Users should also be educated on how responsibly handle their data and ensure its protection in the digital realm. This means creating strong passwords and never sharing them, while any digital financial service should always implement multi-factor authentication (MFA) to add additional security. This is a no-brainer, as MFA blocks 99.9% of account takeover attacks. Encryption technology is also essential to protect data while it’s being shared or stored.
Going further, financial institutions and third parties can enhance their monitoring of suspicious activity by using machine learning (ML) algorithms. ML systems can learn from past data on instances of fraud, flag anything unusual, and suggest the appropriate action. Unlike previous manual monitoring methods, automated threat response systems can keep up with the rate of attempted attacks.

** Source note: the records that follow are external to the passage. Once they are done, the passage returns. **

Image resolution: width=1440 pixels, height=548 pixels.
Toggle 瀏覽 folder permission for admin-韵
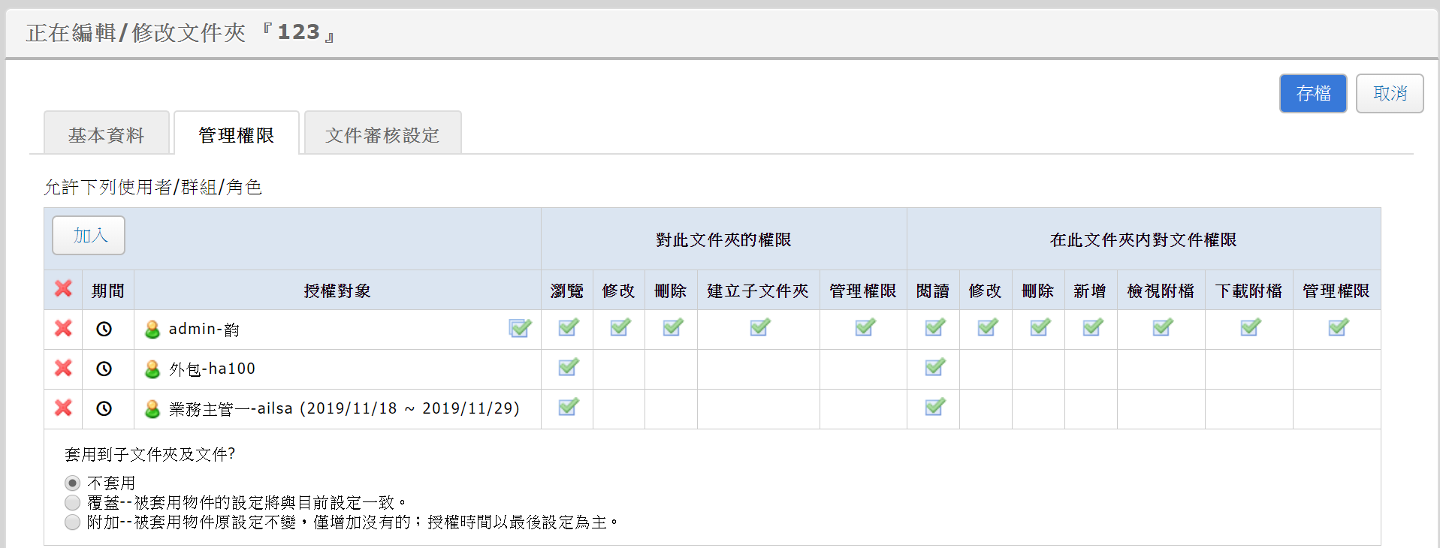click(x=568, y=327)
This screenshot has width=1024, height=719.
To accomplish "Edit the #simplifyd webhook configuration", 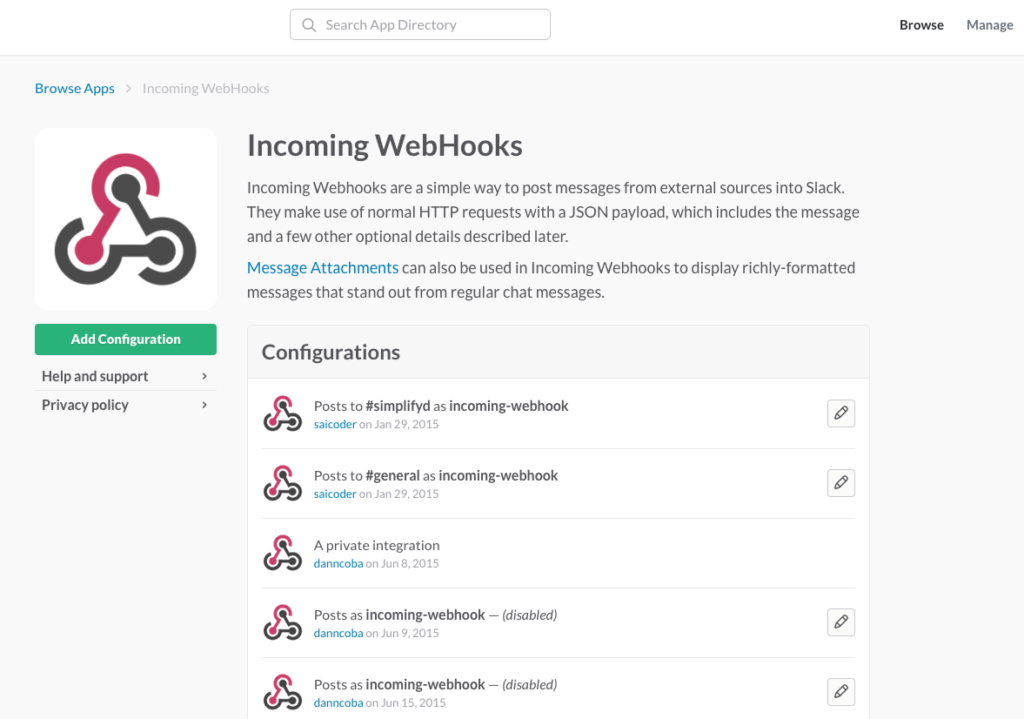I will pyautogui.click(x=840, y=413).
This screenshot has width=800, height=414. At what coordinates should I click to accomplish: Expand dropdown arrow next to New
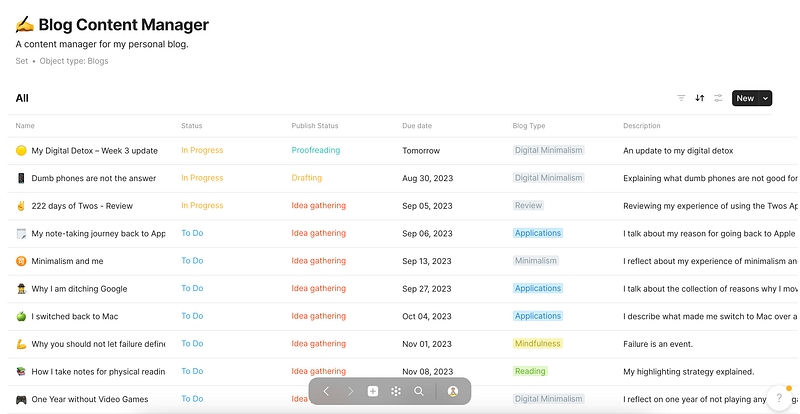pos(766,98)
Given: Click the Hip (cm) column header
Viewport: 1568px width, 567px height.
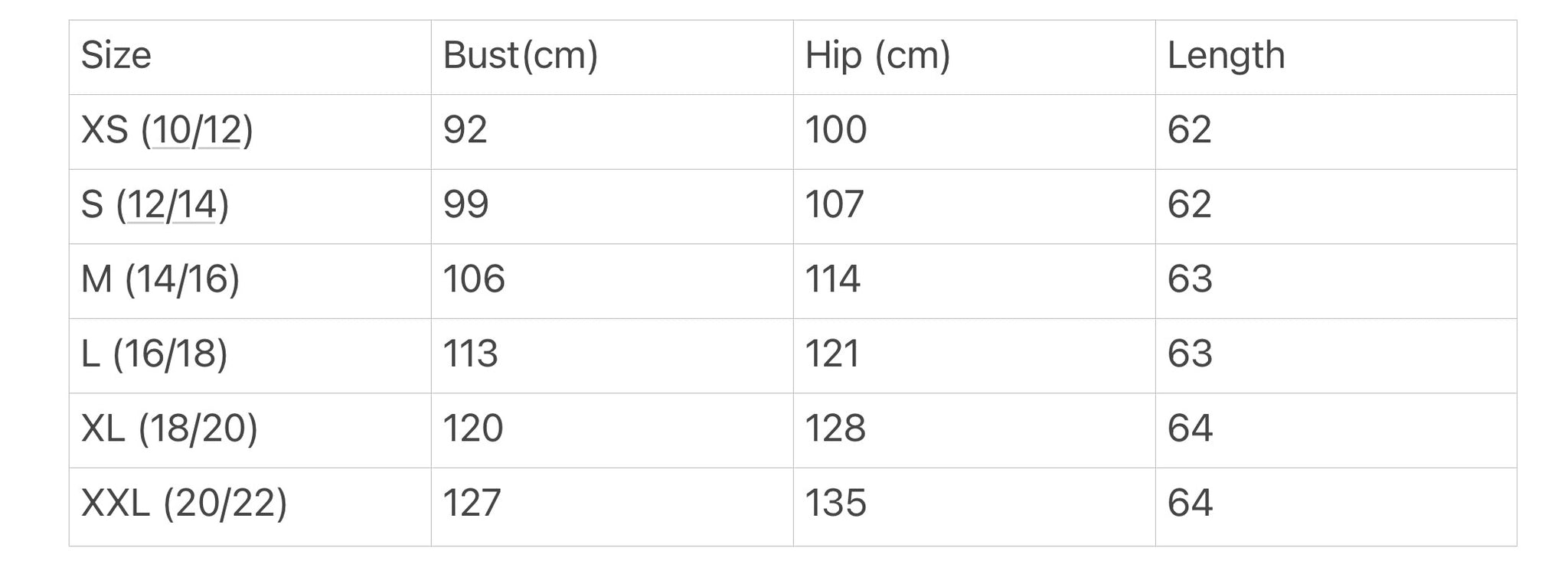Looking at the screenshot, I should point(975,57).
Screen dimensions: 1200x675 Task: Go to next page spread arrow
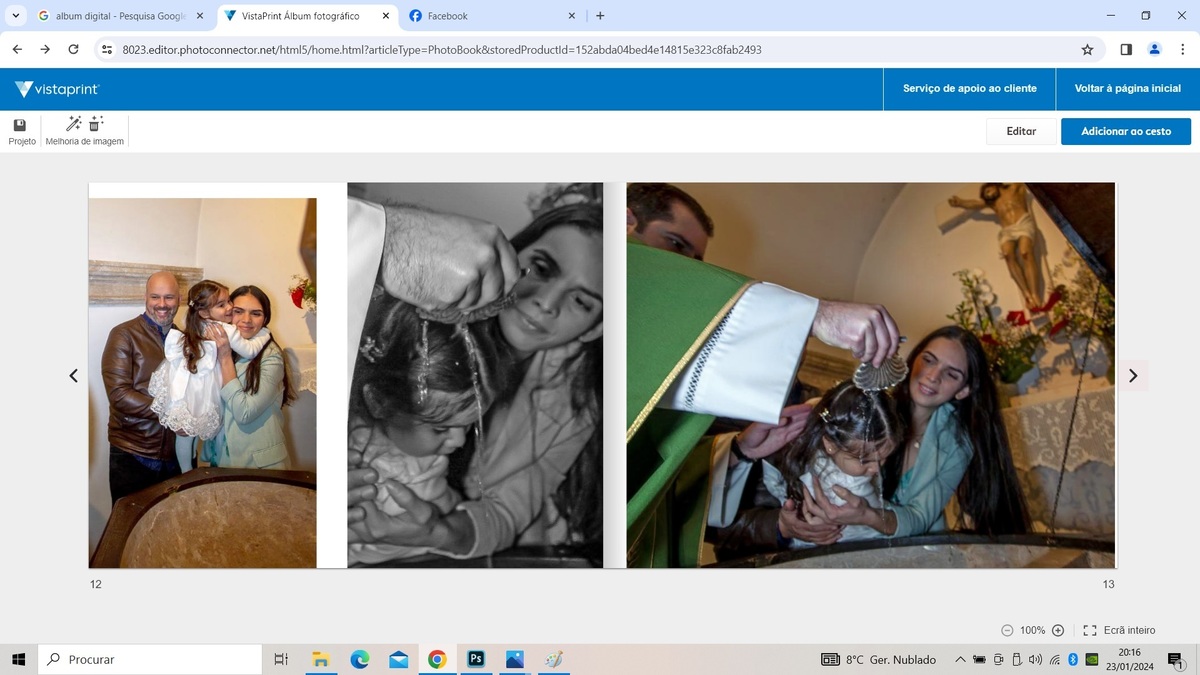click(1132, 376)
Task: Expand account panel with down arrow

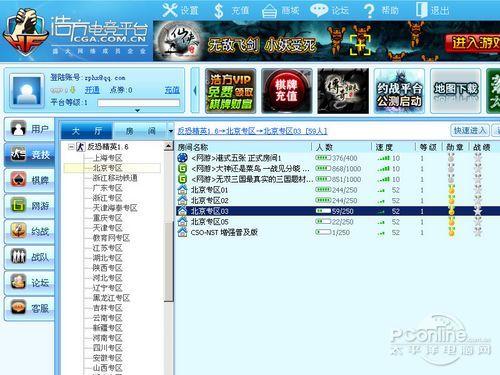Action: [x=137, y=110]
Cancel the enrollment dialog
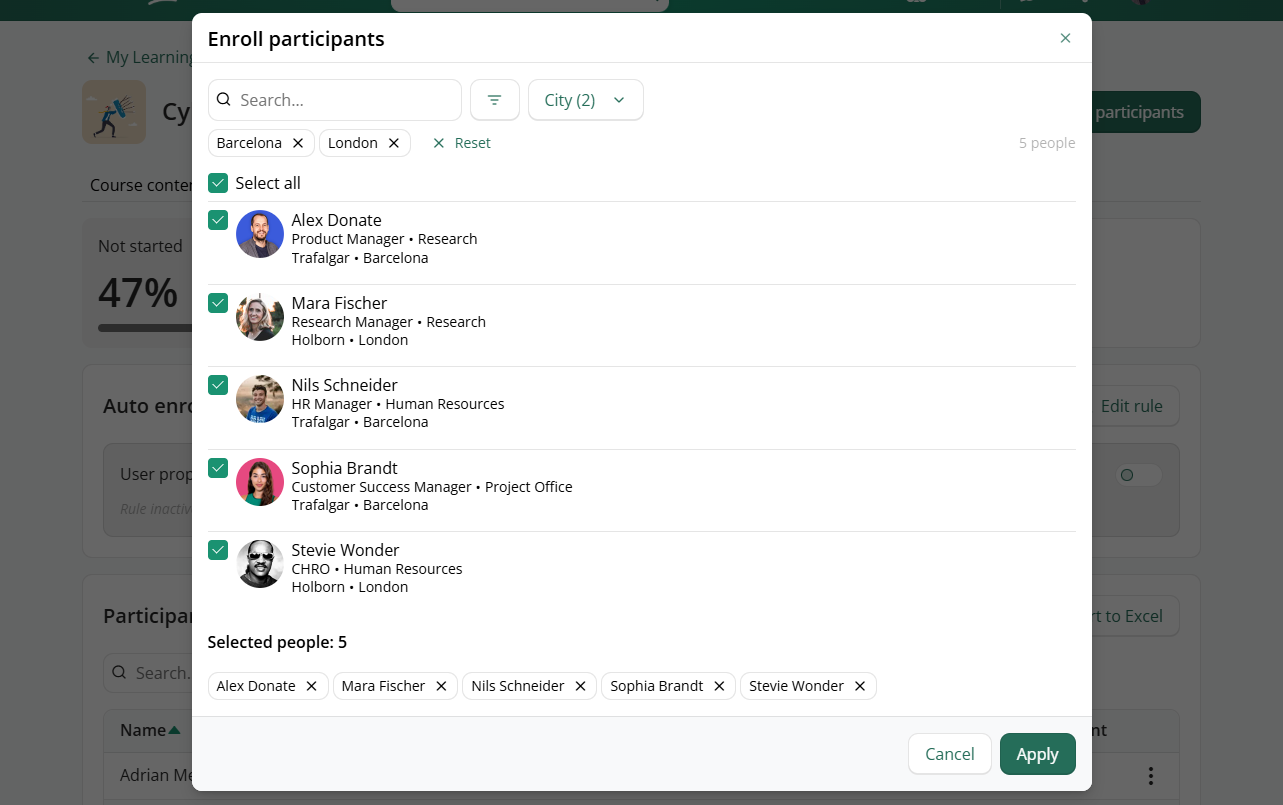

All of these measures must be embedded proactively into cybersecurity policies from the outset, rather than used to patch up issues after-the-fact.
The Role of Regulators
All third parties must comply with basic data protection rules, such as GDPR regulation in Europe. On the governmental level, regulators must step up and advance mechanisms that establish strong cybersecurity standards while ensuring not to cull the growth of open banking.
This is already in action in the UK—the birthplace of open banking—as regulatory authorities like the Financial Conduct Authority (FCA) verify that the apps or services requesting data are trustworthy, while the Open Banking Implementation Entity (OBIE) is responsible for API standardization, central infrastructure, and governance. Communication between all parties, from banks to fintechs, to regulators, will be vital to develop coherent, strong frameworks and best practices.
These bodies also play a vital role in ensuring that consumer concerns are reassured, providing authenticity to the services that are collecting their data.
Open banking is not going away, in fact, it’s already poised to rewrite the rules of the financial sector. Promising to provide better value, experience, and convenience for customers and allow banks and third-party companies to drive innovation in their products and services, open banking is too big an opportunity to ignore.
To build a secure ecosystem that keeps all parties’ financial information safe, there must be a commitment to cybersecurity on all sides—from governments and regulators, all the way down to the individual user. Only then will open banking gain the support it deserves and help build the financial world of the future.